DSeid, you’re totally helping with that reminder. We only really learn the facts when we keep in mind the logical fallacies that can lead us astray.
More and more, I’m aware that what we think of as different systems - central nervous system, respiratory system, immune system, endocrine system - are far more interconnected than we ever knew. Bone cells talk to fat cells. Genes are turned on and off by environmental stressors. A person with a genetically identical twin has a 50% chance of developing Type I diabetes if their twin has it, but a 90% chance of developing Type II diabetes if their twin has it. Type I is without a doubt an autoimmune disease. Type II? We’re still trying to figure it out. We know it has correlations to mood, environment, job type, genetics, high blood pressure, high cholesterol, race, and geography.
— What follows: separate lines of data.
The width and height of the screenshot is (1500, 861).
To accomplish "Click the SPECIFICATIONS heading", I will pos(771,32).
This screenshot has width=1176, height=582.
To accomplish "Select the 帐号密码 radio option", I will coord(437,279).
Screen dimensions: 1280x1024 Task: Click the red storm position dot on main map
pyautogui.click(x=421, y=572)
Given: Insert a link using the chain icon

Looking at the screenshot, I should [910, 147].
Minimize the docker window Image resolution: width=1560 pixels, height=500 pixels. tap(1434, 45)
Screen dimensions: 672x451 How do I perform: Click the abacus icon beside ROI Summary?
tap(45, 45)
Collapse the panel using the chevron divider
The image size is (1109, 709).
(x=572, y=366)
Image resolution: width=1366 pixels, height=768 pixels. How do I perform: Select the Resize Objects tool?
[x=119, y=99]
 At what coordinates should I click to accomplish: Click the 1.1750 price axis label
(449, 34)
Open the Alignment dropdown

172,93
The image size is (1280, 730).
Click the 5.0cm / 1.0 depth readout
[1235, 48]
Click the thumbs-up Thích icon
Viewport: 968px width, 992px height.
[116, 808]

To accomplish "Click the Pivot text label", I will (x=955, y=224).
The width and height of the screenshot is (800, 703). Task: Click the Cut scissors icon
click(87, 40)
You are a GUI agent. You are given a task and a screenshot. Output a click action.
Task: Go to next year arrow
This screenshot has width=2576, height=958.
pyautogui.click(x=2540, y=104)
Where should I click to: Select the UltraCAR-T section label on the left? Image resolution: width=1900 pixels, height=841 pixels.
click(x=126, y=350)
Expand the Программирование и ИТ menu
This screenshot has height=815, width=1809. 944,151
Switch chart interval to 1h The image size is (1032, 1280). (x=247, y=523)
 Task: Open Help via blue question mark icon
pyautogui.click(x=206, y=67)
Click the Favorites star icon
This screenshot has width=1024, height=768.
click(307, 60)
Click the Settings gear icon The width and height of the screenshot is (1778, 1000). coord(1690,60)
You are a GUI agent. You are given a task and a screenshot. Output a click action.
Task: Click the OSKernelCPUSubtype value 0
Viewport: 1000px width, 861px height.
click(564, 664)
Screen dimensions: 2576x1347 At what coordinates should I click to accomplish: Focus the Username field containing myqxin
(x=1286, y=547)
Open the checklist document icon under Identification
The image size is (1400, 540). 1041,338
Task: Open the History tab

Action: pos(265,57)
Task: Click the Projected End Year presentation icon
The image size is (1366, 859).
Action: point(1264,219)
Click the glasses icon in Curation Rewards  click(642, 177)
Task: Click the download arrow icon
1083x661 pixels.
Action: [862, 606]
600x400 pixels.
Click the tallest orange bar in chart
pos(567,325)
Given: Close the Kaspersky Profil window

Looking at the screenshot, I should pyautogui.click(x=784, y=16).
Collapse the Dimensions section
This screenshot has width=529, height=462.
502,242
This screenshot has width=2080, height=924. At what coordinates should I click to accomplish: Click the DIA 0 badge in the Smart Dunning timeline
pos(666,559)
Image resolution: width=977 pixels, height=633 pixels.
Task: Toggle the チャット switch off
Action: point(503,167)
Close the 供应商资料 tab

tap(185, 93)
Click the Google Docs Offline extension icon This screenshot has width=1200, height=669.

I can see where already having symptoms of MDD could cause a higher incidence of Type II diabetes. Classic symptoms of MDD include hypersomnia (not burning calories), loss of interest in activities (not burning calories), and a change in appetite (often taking in more calories).
But I can’t help but wonder if there isn’t an initial immune reaction to an infection - especially viral, like influenza - that causes sickness behavior, which then is increased by some immune dysregulation, and becomes depression. What, though? An inability to produce immune moderating cytokines? A heightened sensitivity to immune stimulating cytokines? An underlying food allergy, sensitivity, or intolerance that causes chronic inflammation?
I know at this point that I do not have Rheumatoid Arthritis. The autoimmune blood panel I had done indicated a positive anti-nucleus antibody (lab talk for “why, yes, your immune system does seem to be wonky”), but nothing else was positive. After the course of prednisone, the joint and muscle pain and exhaustion faded, but it will come back as soon as I eat any gluten, and it likes to bring suicidal ideation with it. Currently, my symptoms point more towards Sjogren’s than anything else, but I just figured out that my diet has been extremely deficient in protein the past few months.
There are no quick answers. Most studies are predicated on only one or two variables, because following more variables complicates things beyond what researchers can track. There are a couple of on-going, extremely long term studies still under way - one on nurses, and one on people in a specific town - that have already provided a goldmine of information. I suspect what we really need to do is expand our research to larger populations over longer periods of time, and I hope the ubiquity of technology will make that possible.